The new Google Pixel 6 series is here and it is rocking. It arrives with a proprietary in-house Tensor SoC that powers both devices. It is the first SoC to feature two Cortex-X1 cores instead of one compared to just one big core on Qualcomm Snapdragon 888.
Made on a 5nm node, the CPU uses a tri-cluster arrangement. This includes two Cortex-X1 (as aforementioned) cores clocked at 2.8 GHz followed by two mid-level Cortex-A76 cores clocked at 2.2GHz and finally, four power-efficient Cortex-A55 cores clocked at a frequency of 1.8GHz. The big cores aka Cortex-A76 are from last year and not the A78 used by the flagship chipset this year. The Tensor SoC from Google has an ARM Mali-G78 GPU that handles all the graphics processing on the device. It is approximately 370 percent faster than Pixel 5.
Google’s Tensor SoC is big on both artificial intelligence (AI) and machine learning (ML) applications.

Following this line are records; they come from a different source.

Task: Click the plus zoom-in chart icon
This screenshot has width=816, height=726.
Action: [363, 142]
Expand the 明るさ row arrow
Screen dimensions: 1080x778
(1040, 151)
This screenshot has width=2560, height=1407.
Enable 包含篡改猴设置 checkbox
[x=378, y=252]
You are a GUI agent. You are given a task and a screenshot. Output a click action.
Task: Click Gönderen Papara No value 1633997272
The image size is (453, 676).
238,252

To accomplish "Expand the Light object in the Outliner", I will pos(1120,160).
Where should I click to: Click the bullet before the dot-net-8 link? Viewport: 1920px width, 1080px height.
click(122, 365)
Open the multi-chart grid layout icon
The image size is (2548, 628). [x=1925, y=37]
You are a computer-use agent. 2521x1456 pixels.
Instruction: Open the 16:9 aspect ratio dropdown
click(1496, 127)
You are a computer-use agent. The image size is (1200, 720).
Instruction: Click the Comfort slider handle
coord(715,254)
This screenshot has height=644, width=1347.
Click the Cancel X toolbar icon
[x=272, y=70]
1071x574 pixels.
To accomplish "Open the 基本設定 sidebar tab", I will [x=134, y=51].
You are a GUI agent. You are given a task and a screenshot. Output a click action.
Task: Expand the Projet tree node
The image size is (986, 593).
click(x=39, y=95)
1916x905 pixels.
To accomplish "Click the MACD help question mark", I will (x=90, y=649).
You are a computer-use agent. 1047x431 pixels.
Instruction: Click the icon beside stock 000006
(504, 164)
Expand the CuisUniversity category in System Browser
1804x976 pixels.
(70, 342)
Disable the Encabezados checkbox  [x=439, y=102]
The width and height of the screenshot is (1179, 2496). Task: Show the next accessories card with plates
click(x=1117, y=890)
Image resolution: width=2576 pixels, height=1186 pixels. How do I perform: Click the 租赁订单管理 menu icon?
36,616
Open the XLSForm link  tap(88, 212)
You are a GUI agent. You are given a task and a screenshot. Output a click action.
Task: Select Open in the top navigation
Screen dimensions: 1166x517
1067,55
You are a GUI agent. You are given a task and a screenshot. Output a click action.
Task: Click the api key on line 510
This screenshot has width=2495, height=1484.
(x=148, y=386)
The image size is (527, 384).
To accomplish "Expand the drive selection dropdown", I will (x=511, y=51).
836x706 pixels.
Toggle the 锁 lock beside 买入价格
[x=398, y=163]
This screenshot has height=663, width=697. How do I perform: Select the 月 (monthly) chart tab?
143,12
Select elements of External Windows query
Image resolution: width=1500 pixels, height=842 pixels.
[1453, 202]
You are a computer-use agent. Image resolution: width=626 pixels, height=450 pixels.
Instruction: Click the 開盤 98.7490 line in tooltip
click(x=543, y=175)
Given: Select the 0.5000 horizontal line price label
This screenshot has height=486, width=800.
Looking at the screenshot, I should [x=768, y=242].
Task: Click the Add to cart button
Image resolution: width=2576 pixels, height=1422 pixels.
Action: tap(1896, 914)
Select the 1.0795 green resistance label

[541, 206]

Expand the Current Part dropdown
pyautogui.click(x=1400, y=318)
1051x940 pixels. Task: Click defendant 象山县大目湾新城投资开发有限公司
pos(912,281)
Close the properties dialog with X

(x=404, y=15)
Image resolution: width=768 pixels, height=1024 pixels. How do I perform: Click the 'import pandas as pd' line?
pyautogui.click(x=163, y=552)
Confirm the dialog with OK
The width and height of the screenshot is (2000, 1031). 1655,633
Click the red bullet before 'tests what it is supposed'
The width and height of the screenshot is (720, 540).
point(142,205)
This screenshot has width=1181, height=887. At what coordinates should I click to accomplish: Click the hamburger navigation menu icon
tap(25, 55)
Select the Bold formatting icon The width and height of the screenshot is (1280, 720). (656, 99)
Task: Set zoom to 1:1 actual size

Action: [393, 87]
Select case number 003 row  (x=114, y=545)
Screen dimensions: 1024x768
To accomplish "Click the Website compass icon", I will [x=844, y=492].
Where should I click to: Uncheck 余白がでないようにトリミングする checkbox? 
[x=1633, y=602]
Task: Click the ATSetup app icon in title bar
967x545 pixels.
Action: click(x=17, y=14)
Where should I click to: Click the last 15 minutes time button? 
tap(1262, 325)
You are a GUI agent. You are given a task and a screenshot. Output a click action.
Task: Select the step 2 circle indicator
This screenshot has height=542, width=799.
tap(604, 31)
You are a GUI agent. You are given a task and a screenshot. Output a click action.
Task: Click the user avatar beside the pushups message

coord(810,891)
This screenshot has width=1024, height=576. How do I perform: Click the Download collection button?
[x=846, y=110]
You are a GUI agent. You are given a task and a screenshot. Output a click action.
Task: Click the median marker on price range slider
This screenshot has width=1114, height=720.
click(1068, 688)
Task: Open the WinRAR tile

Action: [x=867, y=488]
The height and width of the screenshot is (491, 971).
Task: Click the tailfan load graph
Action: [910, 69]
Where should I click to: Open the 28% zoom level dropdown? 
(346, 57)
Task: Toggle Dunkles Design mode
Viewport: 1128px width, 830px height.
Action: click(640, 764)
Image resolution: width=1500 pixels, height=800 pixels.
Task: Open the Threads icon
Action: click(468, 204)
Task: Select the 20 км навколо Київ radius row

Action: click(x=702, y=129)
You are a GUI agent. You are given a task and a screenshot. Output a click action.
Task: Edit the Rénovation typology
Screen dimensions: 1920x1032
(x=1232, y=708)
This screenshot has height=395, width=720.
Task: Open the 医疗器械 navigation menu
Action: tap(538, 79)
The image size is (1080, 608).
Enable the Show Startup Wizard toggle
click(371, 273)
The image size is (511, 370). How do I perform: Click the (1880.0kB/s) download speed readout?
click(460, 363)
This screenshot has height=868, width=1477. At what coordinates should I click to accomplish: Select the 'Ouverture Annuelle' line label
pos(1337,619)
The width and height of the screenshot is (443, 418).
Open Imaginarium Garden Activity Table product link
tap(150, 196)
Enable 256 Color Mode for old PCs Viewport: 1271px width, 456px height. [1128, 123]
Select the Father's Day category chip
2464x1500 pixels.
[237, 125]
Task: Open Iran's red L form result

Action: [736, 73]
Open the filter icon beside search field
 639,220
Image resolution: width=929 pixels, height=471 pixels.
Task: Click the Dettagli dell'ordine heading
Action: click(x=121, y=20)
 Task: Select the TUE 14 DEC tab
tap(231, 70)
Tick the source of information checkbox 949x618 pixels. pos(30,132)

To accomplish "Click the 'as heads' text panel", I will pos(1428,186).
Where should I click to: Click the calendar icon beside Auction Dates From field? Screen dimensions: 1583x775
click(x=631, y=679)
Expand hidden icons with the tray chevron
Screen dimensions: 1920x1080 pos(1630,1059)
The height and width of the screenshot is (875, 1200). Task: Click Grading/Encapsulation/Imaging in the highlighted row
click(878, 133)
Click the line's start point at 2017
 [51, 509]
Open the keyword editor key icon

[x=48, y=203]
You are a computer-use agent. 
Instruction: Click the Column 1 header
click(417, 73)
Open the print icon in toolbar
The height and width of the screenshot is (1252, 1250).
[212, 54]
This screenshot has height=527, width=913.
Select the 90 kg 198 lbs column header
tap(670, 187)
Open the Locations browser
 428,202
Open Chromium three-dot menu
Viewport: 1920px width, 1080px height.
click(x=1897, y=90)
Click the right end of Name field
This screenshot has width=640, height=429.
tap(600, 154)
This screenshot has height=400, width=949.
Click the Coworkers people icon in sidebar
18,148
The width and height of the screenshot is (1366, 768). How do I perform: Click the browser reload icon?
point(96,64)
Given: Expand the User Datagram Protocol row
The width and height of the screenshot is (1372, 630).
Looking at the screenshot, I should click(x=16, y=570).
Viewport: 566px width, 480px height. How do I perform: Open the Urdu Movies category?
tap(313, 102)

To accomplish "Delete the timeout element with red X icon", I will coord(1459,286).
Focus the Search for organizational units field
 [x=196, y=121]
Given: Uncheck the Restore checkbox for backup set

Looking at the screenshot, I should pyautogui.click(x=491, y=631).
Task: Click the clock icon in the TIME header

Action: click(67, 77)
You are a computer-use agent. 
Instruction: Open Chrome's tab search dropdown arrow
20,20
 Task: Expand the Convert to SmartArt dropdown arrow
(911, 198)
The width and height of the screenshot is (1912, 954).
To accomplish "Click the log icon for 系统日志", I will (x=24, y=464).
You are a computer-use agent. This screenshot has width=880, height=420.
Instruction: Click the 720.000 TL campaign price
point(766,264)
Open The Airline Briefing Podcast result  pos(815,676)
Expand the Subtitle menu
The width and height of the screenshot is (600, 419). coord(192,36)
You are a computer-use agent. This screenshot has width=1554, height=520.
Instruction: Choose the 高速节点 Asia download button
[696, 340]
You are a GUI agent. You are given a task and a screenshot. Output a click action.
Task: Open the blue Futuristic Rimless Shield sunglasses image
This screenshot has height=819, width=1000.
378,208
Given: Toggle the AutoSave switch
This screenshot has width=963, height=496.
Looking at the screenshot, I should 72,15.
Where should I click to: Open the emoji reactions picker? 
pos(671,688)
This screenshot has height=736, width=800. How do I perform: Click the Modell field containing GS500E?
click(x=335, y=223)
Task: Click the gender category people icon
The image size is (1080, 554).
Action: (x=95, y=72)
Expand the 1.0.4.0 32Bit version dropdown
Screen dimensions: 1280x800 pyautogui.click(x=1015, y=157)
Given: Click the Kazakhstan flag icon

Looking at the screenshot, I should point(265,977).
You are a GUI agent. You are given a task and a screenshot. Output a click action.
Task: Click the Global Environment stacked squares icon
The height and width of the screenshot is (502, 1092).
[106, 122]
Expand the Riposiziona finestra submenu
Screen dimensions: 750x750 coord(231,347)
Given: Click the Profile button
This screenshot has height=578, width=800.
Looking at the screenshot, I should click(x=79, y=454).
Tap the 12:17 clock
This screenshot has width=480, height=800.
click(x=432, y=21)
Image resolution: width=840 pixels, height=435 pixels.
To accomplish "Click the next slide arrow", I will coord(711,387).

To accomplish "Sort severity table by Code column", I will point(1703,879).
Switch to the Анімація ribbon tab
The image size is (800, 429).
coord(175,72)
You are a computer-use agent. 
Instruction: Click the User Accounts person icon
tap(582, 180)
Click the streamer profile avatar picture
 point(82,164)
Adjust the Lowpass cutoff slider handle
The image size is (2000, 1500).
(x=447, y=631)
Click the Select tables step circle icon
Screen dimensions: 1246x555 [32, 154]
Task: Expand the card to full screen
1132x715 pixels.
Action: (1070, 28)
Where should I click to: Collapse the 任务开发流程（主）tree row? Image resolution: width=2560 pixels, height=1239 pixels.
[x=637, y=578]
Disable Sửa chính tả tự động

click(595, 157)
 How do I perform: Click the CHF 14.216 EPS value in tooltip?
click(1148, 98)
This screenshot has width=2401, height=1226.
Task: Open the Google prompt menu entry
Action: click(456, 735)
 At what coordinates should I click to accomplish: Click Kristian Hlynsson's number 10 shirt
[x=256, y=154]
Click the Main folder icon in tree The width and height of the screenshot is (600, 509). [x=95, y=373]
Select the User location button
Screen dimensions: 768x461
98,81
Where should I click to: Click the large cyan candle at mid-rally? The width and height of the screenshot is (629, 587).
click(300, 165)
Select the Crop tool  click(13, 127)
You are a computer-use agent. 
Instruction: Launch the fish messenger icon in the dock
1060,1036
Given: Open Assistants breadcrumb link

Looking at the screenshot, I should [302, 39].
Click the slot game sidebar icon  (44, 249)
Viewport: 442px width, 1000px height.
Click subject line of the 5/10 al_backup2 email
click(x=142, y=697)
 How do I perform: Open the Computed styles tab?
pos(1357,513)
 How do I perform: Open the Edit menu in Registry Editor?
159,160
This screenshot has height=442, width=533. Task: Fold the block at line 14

Co-designed by Google Research and Google, the SoC offers plenty of features such as Face Unblur, Motion Mode, speech enhancement mode for videos, as well as HDR for photos uses image stacking technique capturing frame at 60fps while its video counterpart is called HDR Net that should grab videos at 4K60fps without much of the fancy image stacking here.
With the Live Translate feature, Pixel 6 translate messages and videos at lightning-fast speed. WhatsApp, Recorder, Messages, and others will be able to use this feature. Plus, it works 80 percent faster than the chipset you will find on Pixel 5. Next up, Tensor SoC comes with the Titan M2 chip that will act as an extra layer towards malware and other attacks on the system. It will protect all sensitive user data withstanding attacks including voltage glitching, electromagnetic analysis, laser fault injection, and others.
Face detection on Tensor has been improved on the camera as well, allowing for better locating and focusing on the subject. Face unblur is another feature that uses Google’s image-stacking techniques that fires up the second cam when detecting blurred faces and accounts for it using usual exposure from the primary cam and a faster exposure from the secondary cam.